Required task
Extract every line of text from the items below word for word, leaving out the pictures.
-*-
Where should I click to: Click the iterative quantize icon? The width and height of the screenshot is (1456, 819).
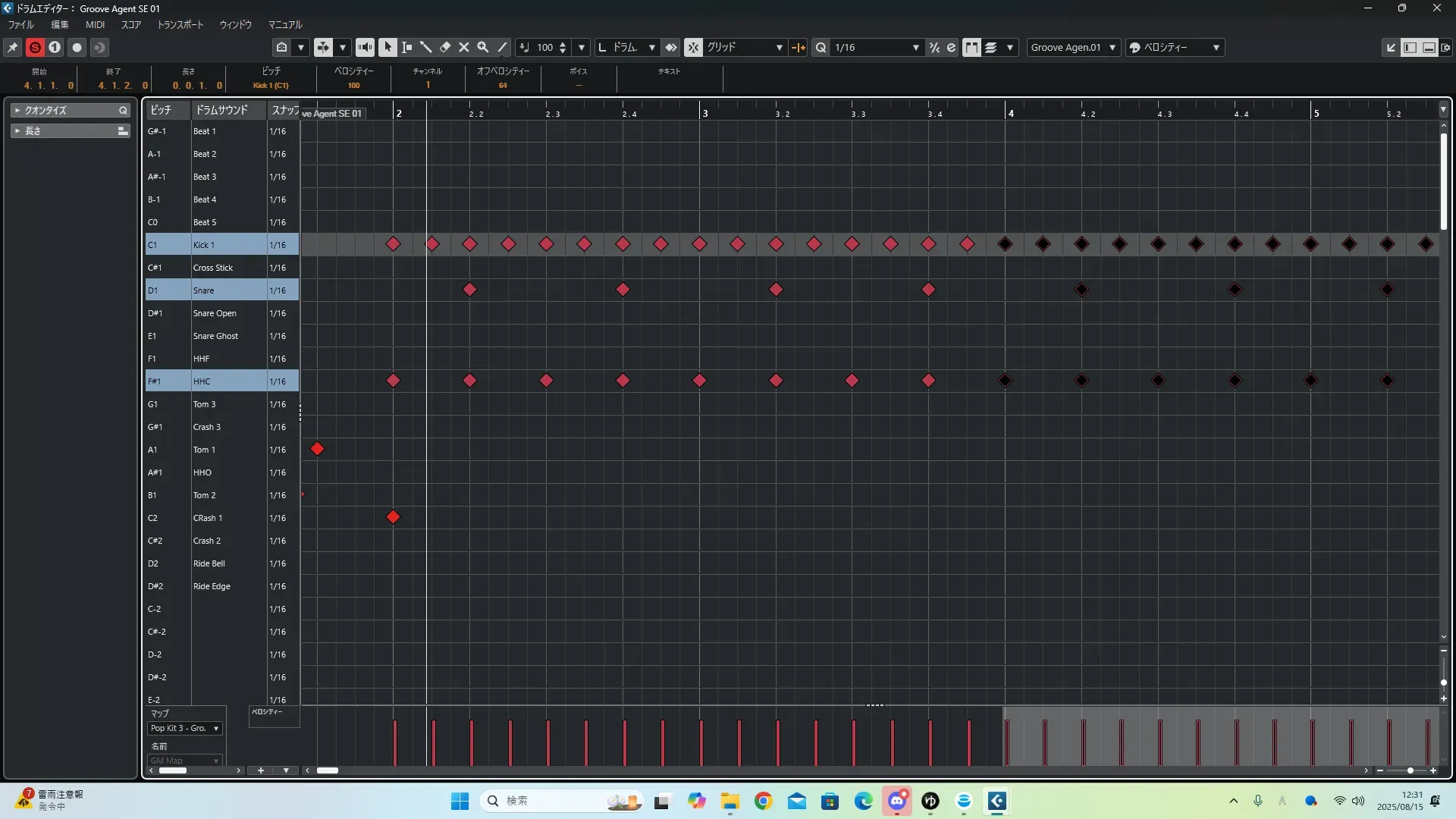(934, 47)
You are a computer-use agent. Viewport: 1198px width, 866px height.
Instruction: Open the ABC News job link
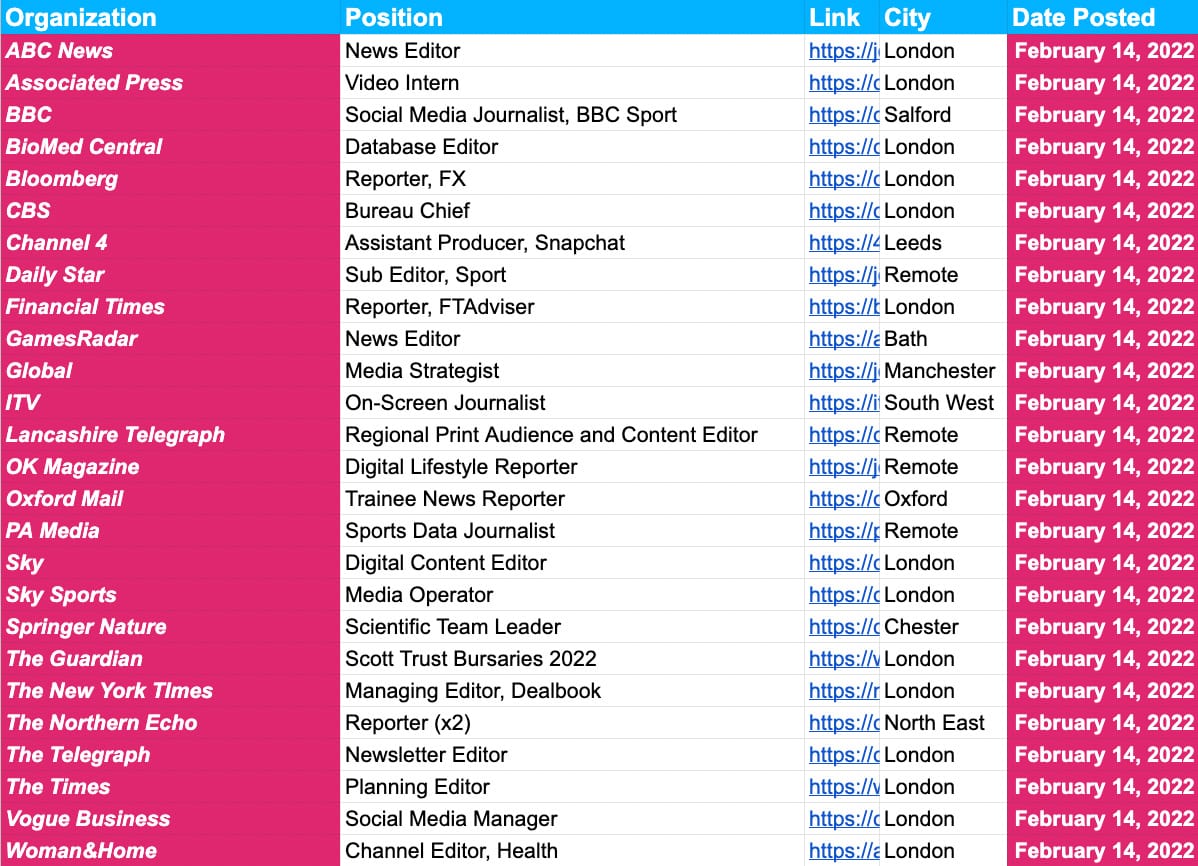coord(843,51)
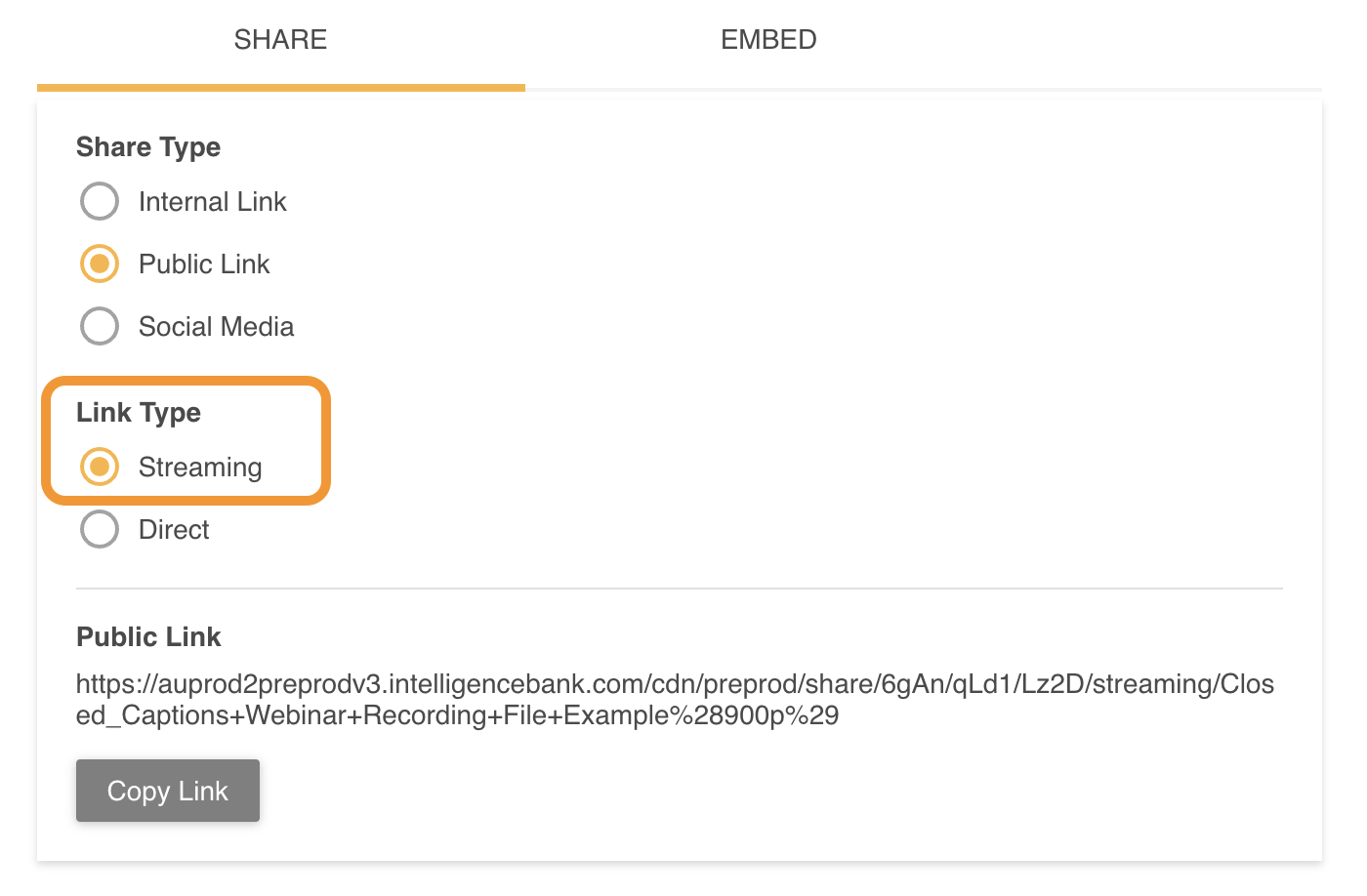
Task: Select the SHARE tab
Action: pos(280,40)
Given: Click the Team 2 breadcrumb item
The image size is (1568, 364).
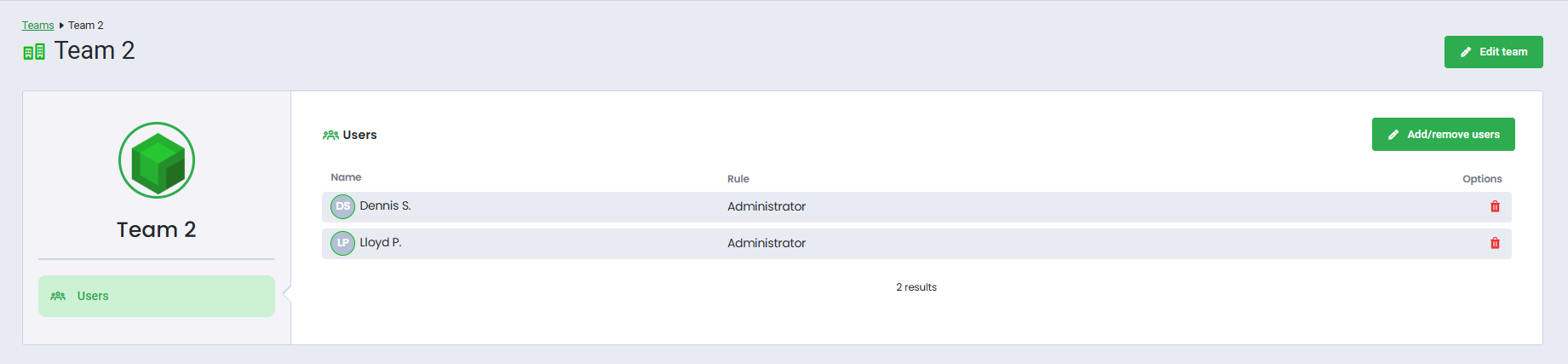Looking at the screenshot, I should pos(86,26).
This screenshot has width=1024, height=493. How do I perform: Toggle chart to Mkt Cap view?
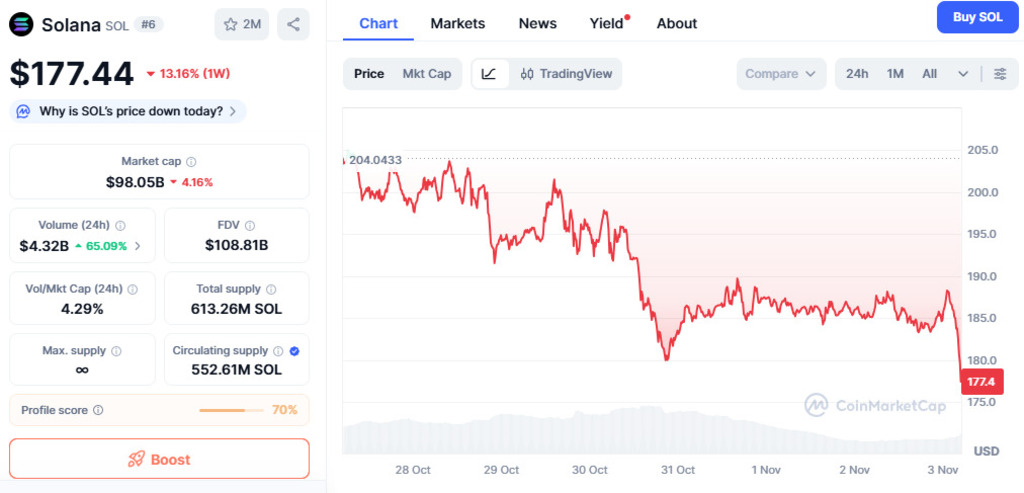click(x=426, y=74)
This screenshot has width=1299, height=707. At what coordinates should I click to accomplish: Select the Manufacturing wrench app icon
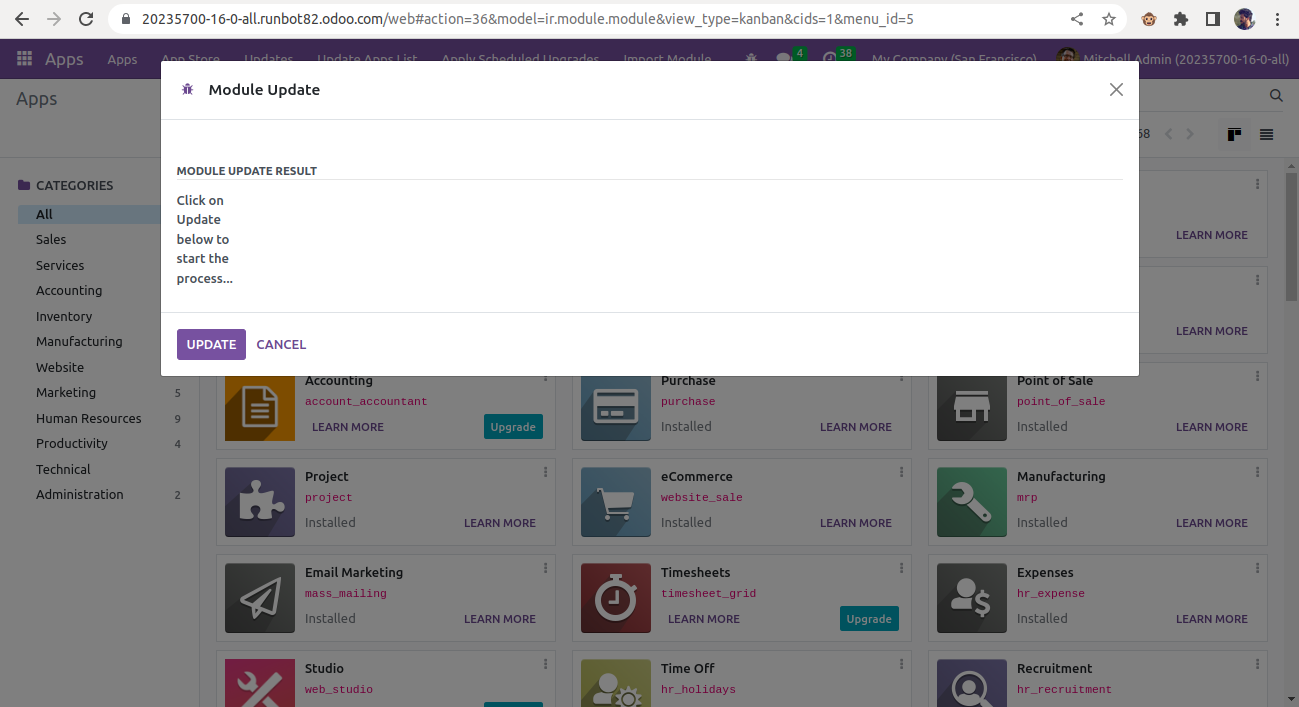coord(971,502)
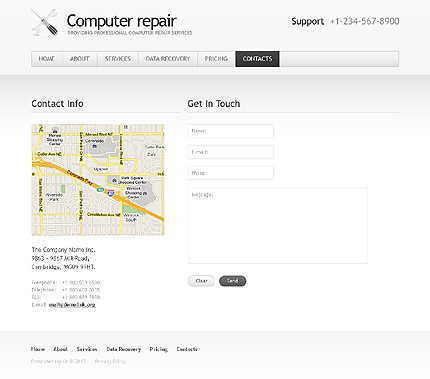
-*-
Result of this task
Where should I click to: Click the iterative quantize icon? The width and height of the screenshot is (1456, 819).
(934, 47)
You are a computer-use agent. Viewport: 1198px width, 866px height.
Instruction: Open the ABC News job link
coord(843,51)
Task: Select the SHARE tab
Action: pos(280,40)
Given: Click the Team 2 breadcrumb item
The image size is (1568, 364).
Looking at the screenshot, I should pos(86,26).
This screenshot has width=1024, height=493. How do I perform: Toggle chart to Mkt Cap view?
click(x=426, y=74)
This screenshot has width=1299, height=707. At what coordinates should I click to accomplish: Select the Manufacturing wrench app icon
coord(971,502)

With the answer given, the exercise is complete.